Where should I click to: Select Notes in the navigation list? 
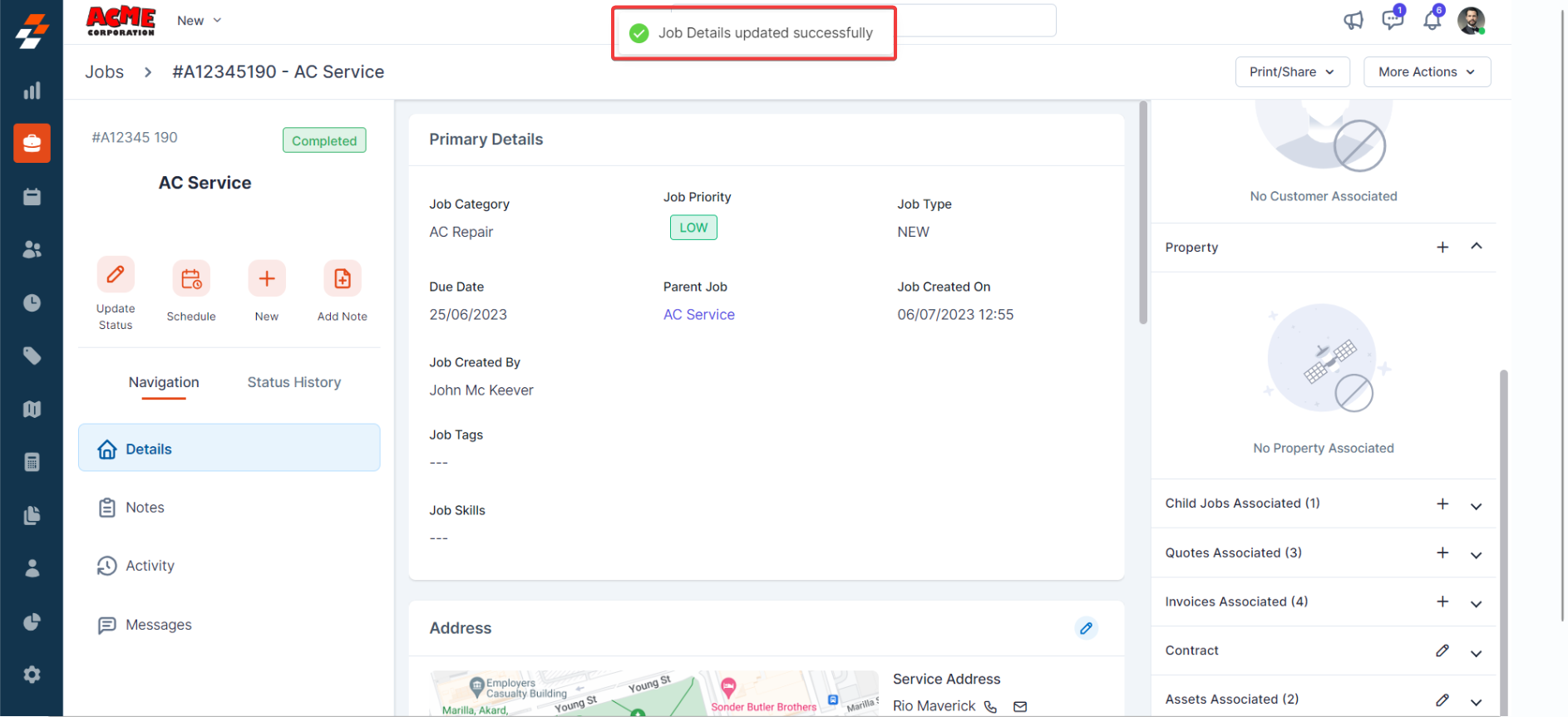point(145,508)
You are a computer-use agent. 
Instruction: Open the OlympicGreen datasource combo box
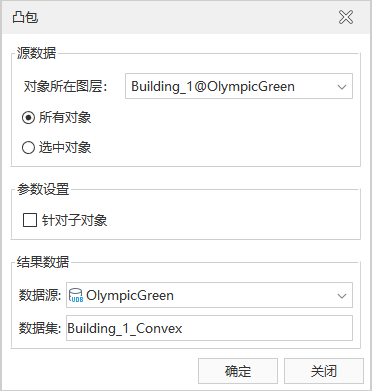point(209,295)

—————

**Aim of the exercise:** Nothing but the lines from the line with "You are a computer-use agent." through the end of the listing should appear in the answer, each duplicated exactly, without pictures.

**Expected answer:**
You are a computer-use agent. 
Instruction: Open the OlympicGreen datasource combo box
point(209,295)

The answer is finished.